Spanning tree works efficiently at preventing loops with the default configuration settings. Thus, many people forget to adjust any parameters and simply accept the defaults. This leads many people to ignore STP in their network designs and, after many years, organizations are surprised to discover they have network issues related to spanning tree. There have been many optimizations to STP, but, if they have not been configured, the network is not benefiting from these new features.
This is picture of a typically misconfigured spanning tree environment that illustrates many of the common mistakes that are covered in this article.
1 - No Root Bridge Configured
Many organizations take spanning tree for granted and simply accept the default configuration settings. This leaves all switches in the environment using the default root bridge priority of 32768. If all switches have the same root bridge priority, the switch with the lowest MAC address will be elected as the root bridge. Many networks have not been configured with a single switch to have a lower root bridge priority which would force that core switch to be elected as the STP root for any or all VLANs. In this situation, it is possible that a small access-layer switch with a low MAC address could be the STP root. This situation would add some performance overhead and make for longer convergence times because of the root bridge reelection.

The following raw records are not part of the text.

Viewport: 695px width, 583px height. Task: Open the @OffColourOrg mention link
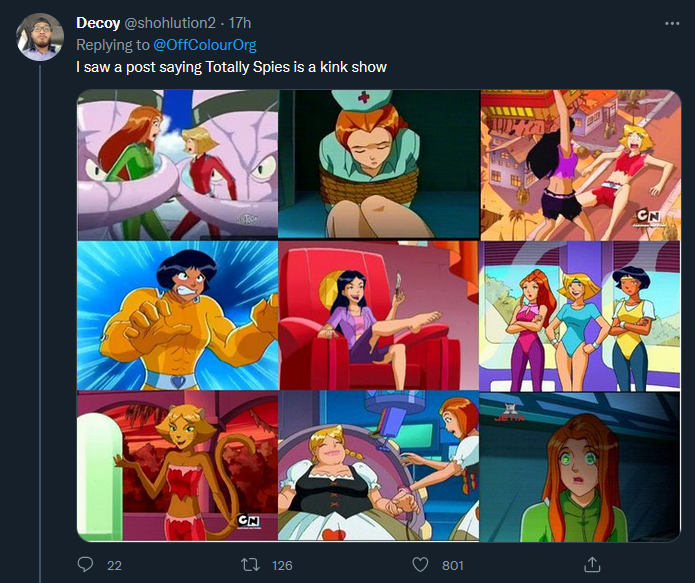tap(205, 45)
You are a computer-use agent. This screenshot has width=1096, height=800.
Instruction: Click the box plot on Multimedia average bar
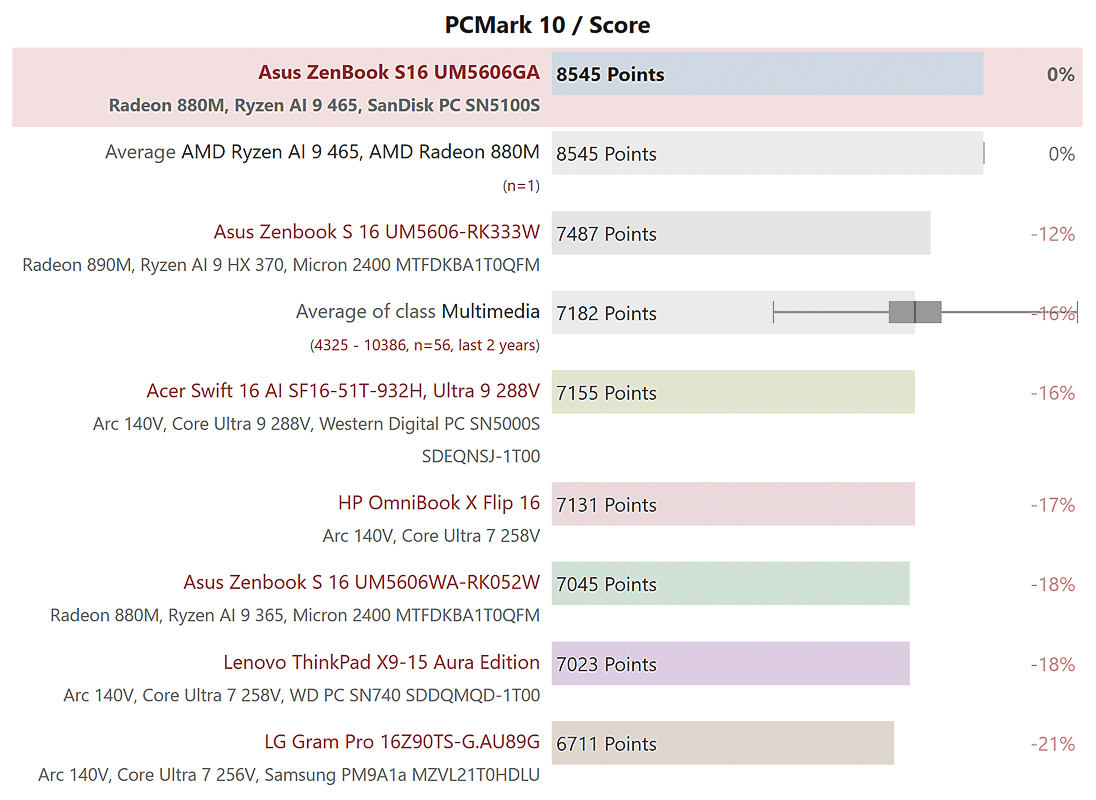point(915,312)
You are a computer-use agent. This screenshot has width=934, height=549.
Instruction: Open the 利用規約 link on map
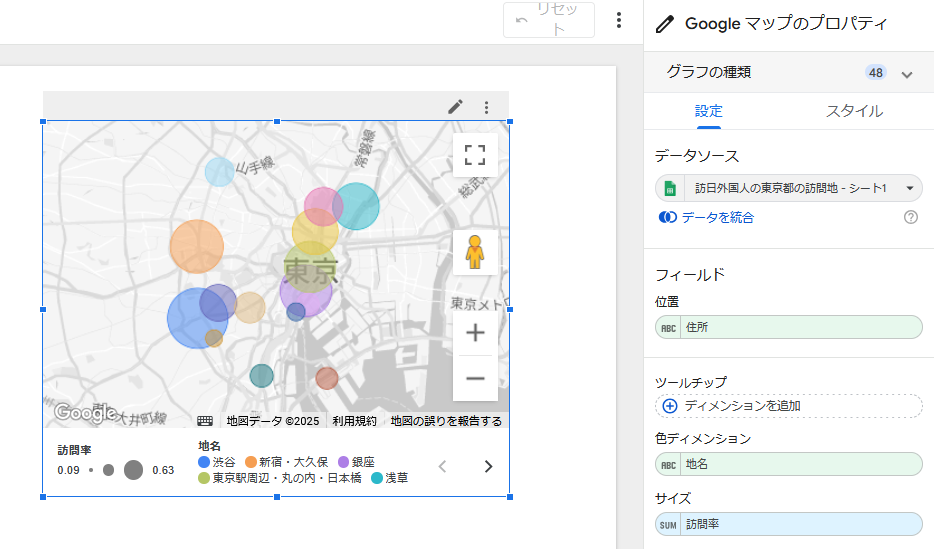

As seen in the above picture, the switch that is the STP root is actually core Switch 2 because it happens to have a lower MAC address than core Switch 1.
It is a best practice to configure the "main" (core) switches with lower STP priorities so that one will be the root bridge and any other core bridges will have a slightly higher value and take over should the primary core bridge fail. Having "tiered" STP priorities configured on the switches determines which switch should be root bridge in the event of a bridge failure. This makes the STP network behave in a more deterministic manner.
On the core Cisco switch you would configure the primary root switch with this command:
Core-Sw1(config)# spanning-tree vlan 1-4096 root primary
On the core Cisco switch you would configure the secondary root switch with this command:
Core-Sw2(config)# spanning-tree vlan 1-4096 root secondary
The net effect from these two commands will set the primary switch root bridge priority to 8192, and the secondary switch root bridge priority to 16384.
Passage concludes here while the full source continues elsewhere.